To further emphasize the safety of marine products from Japan, Kishida visited Toyosu Market in Tokyo on Thursday morning to talk with fishing industry representatives and to again sample fish caught off Fukushima.

Kishida listened to their opinions as he tasted octopus from Fukushima Prefecture.

Back at the Prime Minister’s Office, Kishida said to the press corps: “We’ll take into account the various opinions of the fishery operators and put together a support plan for them. We’ll stand side by side with them.”
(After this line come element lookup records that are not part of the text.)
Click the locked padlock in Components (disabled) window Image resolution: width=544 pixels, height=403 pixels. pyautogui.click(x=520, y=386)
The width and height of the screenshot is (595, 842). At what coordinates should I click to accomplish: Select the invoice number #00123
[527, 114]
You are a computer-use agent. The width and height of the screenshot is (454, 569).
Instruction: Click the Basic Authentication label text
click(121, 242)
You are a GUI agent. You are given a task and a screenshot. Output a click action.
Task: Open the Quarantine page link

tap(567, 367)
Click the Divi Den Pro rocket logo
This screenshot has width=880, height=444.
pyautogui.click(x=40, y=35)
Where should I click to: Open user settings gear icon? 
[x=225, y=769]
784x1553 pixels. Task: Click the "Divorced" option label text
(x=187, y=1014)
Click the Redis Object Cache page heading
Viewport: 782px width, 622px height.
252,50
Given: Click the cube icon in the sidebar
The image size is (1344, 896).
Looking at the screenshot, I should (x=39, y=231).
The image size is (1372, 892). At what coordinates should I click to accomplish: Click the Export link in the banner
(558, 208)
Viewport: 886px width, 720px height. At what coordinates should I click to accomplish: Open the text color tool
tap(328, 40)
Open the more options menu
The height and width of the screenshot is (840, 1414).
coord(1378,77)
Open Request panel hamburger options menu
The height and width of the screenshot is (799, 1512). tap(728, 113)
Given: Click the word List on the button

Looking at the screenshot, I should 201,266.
The Foreign Ministry is also stepping up efforts to disseminate information on the safety of Japanese seafood. In addition to releasing documents and videos explaining why seafood from Japan is safe to eat on platforms such as X (formerly Twitter), the ministry also is providing Japanese translations of comments from other governments that support Japan’s efforts on handling the treated water issue.

The ministry has also posted with a hashtag on stopping reputational damage, with its first such tagged message viewed about 1.14 million times.

Cabinet Public Affairs Office via AP
In this photo provided by Cabinet Public Affairs Office, Japanese Prime Minister Fumio Kishida eats the seafood from Fukushima prefecture at lunch at the prime minister’s office in Tokyo, Japan, Wednesday, Aug. 30, 2023.